-- Begin --

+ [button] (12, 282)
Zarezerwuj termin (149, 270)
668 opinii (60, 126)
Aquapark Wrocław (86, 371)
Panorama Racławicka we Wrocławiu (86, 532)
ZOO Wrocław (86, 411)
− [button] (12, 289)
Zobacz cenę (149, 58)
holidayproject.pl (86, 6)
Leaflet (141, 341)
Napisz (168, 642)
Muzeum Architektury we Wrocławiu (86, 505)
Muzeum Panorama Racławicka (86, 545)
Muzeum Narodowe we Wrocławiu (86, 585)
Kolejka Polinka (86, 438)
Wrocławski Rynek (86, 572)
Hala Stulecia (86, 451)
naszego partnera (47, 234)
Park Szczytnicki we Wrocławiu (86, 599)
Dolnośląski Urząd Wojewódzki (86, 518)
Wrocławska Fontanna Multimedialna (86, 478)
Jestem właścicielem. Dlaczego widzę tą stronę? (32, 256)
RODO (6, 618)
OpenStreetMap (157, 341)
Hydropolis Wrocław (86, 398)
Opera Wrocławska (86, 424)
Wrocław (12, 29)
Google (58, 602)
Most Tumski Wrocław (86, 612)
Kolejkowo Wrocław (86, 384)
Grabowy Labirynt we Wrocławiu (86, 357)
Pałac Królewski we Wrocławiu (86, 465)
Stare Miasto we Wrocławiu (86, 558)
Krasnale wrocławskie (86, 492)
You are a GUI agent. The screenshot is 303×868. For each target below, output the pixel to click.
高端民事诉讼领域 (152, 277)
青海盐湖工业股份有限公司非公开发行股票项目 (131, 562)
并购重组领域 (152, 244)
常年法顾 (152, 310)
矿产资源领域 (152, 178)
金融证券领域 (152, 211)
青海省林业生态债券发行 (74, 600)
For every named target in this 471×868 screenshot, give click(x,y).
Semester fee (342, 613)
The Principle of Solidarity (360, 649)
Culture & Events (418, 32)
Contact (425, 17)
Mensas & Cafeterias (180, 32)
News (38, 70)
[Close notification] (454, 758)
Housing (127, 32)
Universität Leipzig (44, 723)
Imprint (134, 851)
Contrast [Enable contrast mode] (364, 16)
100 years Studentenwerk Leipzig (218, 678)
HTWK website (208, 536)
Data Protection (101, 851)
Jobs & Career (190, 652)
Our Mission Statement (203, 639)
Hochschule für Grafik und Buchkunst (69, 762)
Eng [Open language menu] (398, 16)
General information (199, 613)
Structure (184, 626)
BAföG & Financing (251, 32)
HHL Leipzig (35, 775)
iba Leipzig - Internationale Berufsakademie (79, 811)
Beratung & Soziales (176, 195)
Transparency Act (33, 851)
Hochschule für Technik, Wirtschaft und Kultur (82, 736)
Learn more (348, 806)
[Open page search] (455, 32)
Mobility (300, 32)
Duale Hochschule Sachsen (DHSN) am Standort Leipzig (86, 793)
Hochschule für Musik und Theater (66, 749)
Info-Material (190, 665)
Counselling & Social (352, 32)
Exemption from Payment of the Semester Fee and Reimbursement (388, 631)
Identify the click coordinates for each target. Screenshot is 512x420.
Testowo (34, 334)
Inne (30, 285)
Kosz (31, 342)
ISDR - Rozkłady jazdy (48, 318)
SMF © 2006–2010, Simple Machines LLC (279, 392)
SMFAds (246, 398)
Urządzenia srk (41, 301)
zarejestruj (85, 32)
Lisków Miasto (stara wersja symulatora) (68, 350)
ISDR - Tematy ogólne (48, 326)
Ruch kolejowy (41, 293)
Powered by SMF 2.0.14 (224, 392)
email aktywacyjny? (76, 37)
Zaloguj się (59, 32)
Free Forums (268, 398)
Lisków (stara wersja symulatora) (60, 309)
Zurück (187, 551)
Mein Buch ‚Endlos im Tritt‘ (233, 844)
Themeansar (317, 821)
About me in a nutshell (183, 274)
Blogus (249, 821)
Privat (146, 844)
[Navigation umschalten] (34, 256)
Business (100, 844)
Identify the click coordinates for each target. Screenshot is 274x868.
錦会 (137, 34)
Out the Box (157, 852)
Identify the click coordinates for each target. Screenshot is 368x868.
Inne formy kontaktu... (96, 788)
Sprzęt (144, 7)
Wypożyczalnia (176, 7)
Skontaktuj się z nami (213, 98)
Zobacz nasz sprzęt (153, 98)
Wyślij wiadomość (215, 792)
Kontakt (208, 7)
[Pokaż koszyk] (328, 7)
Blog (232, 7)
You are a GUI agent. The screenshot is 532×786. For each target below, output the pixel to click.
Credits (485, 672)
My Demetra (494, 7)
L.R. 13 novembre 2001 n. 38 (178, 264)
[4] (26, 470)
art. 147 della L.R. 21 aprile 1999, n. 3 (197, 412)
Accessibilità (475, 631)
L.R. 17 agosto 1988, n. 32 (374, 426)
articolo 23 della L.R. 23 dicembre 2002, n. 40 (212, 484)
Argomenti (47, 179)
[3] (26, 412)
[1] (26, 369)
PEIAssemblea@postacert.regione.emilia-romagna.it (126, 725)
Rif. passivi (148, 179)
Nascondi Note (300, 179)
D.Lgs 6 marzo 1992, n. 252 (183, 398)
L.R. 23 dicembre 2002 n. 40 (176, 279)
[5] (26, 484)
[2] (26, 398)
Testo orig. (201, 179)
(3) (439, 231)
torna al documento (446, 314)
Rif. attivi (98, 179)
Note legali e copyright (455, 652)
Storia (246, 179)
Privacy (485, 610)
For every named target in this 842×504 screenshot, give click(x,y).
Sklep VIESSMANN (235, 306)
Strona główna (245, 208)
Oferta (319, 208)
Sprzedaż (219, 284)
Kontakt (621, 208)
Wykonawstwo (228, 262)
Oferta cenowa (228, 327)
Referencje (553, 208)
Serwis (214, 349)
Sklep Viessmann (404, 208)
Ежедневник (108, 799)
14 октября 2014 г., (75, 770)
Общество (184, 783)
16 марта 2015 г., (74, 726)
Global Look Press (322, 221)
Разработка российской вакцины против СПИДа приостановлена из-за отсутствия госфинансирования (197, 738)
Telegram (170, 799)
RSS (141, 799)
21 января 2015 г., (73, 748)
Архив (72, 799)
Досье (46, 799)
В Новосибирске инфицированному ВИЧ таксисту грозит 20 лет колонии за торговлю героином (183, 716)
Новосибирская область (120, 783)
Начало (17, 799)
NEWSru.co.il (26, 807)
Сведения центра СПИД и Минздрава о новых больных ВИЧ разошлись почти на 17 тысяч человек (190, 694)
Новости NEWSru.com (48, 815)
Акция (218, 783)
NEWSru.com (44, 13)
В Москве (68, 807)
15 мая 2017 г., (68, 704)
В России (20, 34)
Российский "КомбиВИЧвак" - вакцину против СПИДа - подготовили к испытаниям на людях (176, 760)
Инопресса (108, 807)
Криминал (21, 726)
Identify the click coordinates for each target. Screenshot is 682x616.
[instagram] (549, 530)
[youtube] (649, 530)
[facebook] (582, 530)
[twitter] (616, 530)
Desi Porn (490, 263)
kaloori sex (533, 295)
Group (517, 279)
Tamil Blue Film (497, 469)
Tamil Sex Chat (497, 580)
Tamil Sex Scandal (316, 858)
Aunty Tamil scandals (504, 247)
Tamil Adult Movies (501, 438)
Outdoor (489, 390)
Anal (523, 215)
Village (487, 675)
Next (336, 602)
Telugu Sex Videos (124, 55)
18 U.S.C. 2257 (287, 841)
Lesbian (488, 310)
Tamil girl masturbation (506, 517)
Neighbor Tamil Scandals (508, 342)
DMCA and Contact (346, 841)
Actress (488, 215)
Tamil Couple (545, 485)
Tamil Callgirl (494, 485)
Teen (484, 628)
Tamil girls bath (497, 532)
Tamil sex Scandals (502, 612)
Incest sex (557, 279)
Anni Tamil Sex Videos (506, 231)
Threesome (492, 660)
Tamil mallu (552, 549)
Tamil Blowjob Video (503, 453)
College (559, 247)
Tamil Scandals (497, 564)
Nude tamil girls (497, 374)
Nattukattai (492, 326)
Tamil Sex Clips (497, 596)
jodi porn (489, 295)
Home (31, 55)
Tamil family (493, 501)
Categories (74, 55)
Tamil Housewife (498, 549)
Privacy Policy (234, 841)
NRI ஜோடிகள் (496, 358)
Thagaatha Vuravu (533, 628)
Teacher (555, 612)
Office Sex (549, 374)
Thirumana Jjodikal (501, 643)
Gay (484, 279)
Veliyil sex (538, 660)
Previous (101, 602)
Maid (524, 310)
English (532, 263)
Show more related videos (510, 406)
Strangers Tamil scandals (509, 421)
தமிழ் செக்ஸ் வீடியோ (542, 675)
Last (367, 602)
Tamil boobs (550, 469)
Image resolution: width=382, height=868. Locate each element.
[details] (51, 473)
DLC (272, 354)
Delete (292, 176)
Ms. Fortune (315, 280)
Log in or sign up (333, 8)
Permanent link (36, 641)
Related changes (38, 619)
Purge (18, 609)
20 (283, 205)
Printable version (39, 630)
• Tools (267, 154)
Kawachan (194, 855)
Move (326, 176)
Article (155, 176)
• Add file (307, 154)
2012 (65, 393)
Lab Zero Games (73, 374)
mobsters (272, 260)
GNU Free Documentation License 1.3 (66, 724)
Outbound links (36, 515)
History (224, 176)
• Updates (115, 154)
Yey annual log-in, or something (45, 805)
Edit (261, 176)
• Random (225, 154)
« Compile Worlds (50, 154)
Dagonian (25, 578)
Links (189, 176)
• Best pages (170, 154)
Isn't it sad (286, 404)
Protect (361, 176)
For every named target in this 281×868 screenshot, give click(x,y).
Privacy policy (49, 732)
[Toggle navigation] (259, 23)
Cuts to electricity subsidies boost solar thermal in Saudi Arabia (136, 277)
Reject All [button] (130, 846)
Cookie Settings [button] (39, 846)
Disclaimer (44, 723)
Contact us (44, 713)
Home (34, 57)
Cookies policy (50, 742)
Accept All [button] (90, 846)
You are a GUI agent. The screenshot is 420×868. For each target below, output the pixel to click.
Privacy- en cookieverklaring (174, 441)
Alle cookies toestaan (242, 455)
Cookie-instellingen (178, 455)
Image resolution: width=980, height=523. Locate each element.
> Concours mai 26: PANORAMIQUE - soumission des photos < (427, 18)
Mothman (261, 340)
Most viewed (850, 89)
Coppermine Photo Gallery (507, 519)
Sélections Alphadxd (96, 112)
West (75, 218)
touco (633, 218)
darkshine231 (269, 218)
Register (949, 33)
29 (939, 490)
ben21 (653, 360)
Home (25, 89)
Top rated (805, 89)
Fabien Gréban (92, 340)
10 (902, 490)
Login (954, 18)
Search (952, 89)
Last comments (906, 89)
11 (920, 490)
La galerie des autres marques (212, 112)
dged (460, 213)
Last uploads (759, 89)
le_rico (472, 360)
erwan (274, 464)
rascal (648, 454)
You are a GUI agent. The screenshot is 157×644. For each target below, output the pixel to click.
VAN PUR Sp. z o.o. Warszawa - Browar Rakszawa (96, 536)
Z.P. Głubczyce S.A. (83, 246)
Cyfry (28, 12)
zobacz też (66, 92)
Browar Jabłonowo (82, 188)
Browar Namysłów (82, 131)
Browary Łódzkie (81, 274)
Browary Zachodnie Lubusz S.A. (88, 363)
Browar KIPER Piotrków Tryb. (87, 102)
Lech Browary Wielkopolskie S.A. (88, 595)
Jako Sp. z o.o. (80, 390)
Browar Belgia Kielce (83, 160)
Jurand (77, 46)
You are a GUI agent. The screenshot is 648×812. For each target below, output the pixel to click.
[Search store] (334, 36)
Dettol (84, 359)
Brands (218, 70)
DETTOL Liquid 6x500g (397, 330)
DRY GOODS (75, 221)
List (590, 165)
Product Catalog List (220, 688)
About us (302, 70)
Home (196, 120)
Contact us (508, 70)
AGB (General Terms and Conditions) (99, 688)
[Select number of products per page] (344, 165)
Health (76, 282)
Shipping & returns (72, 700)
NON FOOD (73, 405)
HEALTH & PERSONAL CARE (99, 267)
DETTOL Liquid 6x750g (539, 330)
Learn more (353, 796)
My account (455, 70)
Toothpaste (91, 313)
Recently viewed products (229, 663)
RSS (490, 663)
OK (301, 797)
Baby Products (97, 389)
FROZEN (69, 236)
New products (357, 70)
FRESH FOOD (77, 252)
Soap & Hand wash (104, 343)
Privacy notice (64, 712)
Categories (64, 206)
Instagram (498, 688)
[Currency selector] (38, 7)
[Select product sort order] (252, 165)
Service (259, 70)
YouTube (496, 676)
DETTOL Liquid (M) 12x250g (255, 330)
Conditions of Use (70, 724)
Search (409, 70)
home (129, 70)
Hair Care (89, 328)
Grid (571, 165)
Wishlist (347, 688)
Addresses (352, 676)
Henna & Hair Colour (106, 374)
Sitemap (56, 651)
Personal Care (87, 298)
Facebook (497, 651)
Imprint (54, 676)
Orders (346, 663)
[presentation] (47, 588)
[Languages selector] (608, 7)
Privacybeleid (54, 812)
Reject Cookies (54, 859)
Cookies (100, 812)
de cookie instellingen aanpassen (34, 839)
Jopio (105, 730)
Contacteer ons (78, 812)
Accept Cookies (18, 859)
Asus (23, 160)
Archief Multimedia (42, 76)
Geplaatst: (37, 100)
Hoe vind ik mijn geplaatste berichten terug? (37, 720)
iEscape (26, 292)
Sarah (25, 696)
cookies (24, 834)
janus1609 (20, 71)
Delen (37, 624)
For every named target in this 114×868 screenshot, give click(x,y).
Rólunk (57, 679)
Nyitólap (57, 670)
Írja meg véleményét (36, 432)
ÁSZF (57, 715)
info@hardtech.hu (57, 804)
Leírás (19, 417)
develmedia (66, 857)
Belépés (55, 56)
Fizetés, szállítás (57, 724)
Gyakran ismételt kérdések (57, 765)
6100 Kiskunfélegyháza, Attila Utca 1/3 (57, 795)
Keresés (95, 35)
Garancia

-- End --

◆ Your goal
Filter the records above, copying out every line that contains the string "СПИДа". The match is case-sensitive.

◆ Written answer
Разработка российской вакцины против СПИДа приостановлена из-за отсутствия госфинансирования (197, 738)
Российский "КомбиВИЧвак" - вакцину против СПИДа - подготовили к испытаниям на людях (176, 760)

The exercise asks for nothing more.